Девушка умоляюще взглянула на мужчину.
— Не спрашивай ничего, — отрезал Виталий.
— Даже не думал, — хихикнул Виктор. — Ни на что не намекаю, но планы поменялись. Кира, выезжаем через час. Поэтому закругляйтесь.
Он наконец закрыл дверь снаружи, снова оставляя их одних.
Сказать бесу, учуявшему секреты, «не спрашивай», и чтобы после этого бес просто ушел? Нет, этот Виталий точно не может быть человеком.
— Он наверняка подумал, что я тебя насилую.
— Это плохо? — на всякий случай уточнила Кира.
— Да! Это плохо. Кира, с твоей самооценкой нужно что-то делать. — Он развернулся в сторону выхода, но уже почти у самой двери добавил: — И больше никаких самоповреждений, ты поняла? Будь уверена, если повторится, я узнаю.

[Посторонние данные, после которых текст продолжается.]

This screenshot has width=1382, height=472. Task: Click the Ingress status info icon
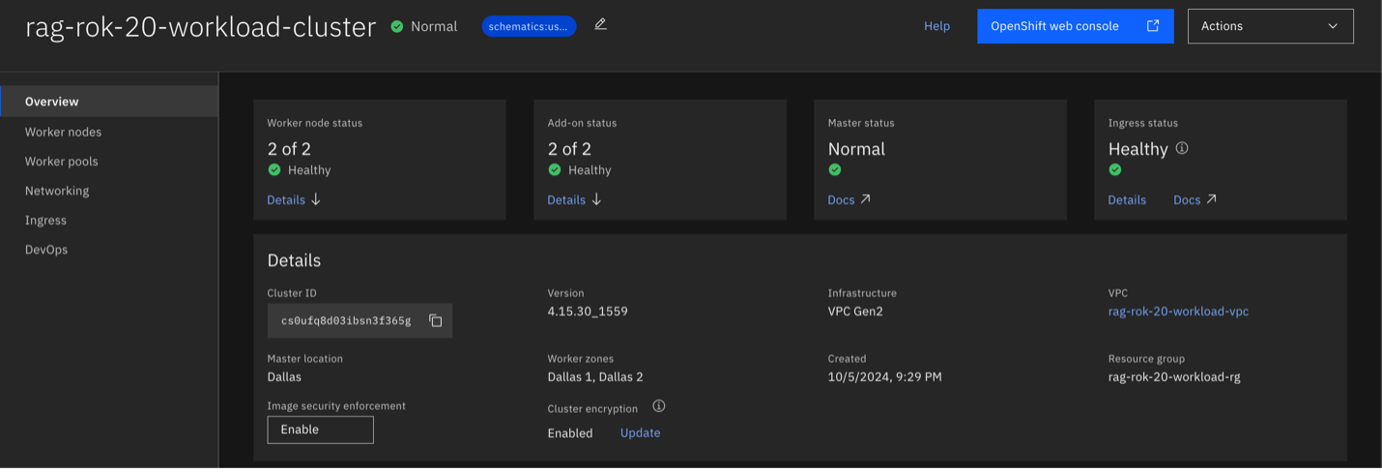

Кира поежилась: «Ну да, такой, как он, точно узнает…»
***
Я стояла перед воротами особняка, мечтая лишь об одном – выйти за них. Но Платон оказался прав (не то чтобы я ему до этого не верила в этом вопросе). Едва подносила руку к калитке, как ее тут же окутывало мягкое золотистое сияние, а затем резко отталкивало в сторону. Причем я проверила: палки и камни спокойно проходили сквозь решетку. Блок распространялся именно на живых.

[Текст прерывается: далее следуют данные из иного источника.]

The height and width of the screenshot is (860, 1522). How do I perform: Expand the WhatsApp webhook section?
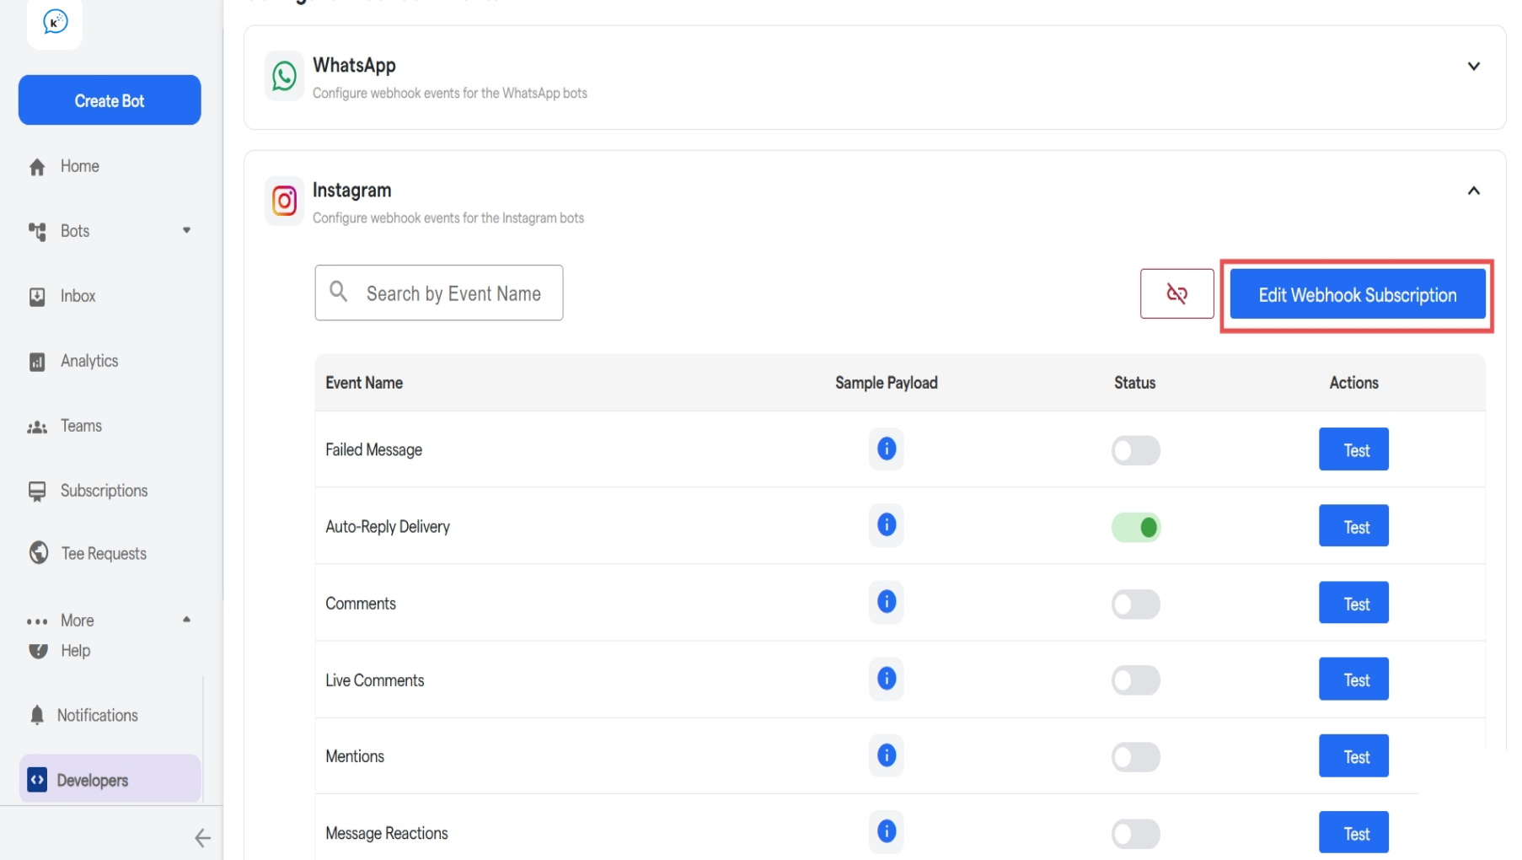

«Интересно, мертвяков оно пропускает?» – отстраненно подумала я, обходя границу владений по кругу и ища слабое место.
Полчаса, отсчитанные Платоном, уже почти вышли, но я не спешила возвращаться. Было стыдно и неловко за то, что показала свою слабость. Позволила заглянуть куда глубже, чем следовало.

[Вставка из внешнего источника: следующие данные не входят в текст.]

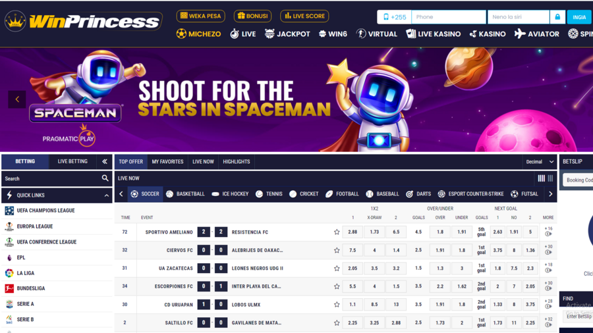Screen dimensions: 593x333
Task: Select Basketball sport filter
Action: click(x=185, y=194)
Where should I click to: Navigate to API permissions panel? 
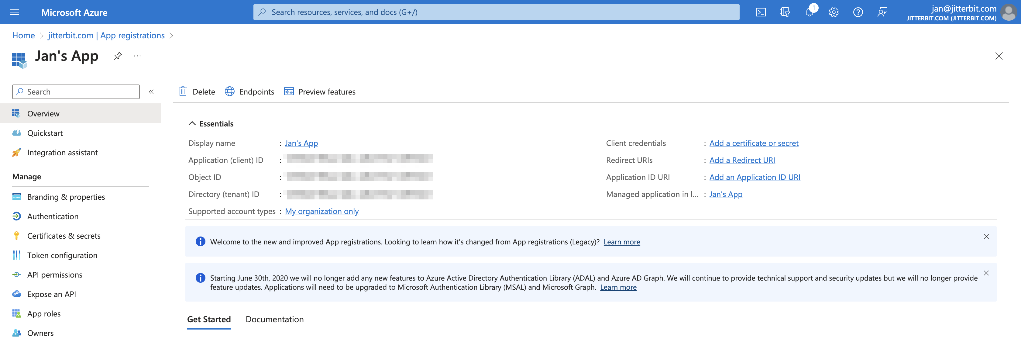coord(54,274)
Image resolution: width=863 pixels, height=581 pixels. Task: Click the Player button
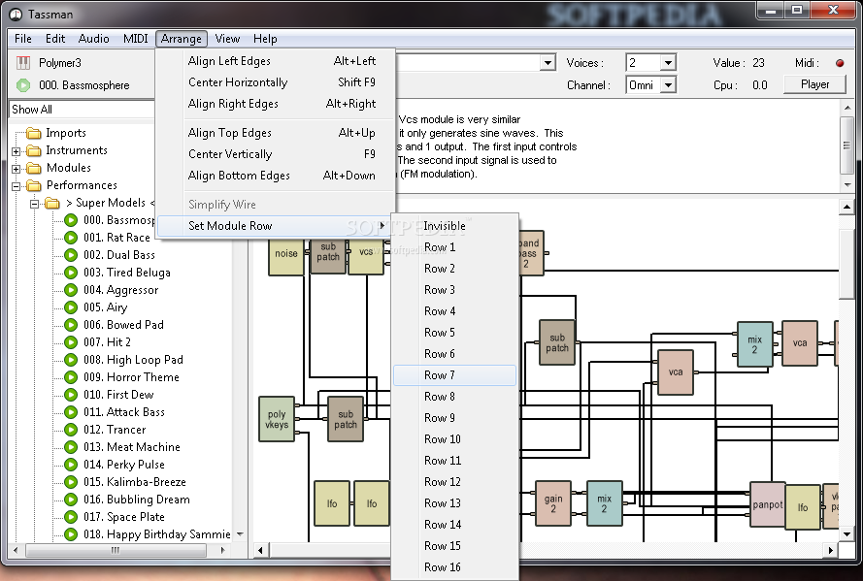coord(814,84)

Нужно было убегать еще тогда, на старом литейном заводе. Совершила глупость, связалась с сумасшедшим с галлюцинациями и тягой к мазохизму. Как только появится шанс, надо уходить от него.
А внутри меж тем всё кипело от негодования на себя. И, не хотелось в этом признаваться, но больше всего раздражала даже не собственная реакция на чужие пытки. Не сцены из памяти, вставшие перед глазами и заставившие забиться в угол точно дикую зверушку. А то, как меня зацепило поведение Платона.
Его слова, вроде бы простые, но вместе с тем успокаивающие, обволакивающие. Осторожные прикосновения. Он не позволял себе ничего лишнего, и вместе с тем мурашки бежали по телу от мыслей о том, как он согревал мои ладони в своих.
Ничего удивительного, что я поддалась. В последнее время в моей жизни было слишком мало обычного сострадания. Платон просто был добр — и этого хватило, чтобы на секунду поверить, будто он другой, будто он может мне помочь, будто рядом с ним можно расслабиться.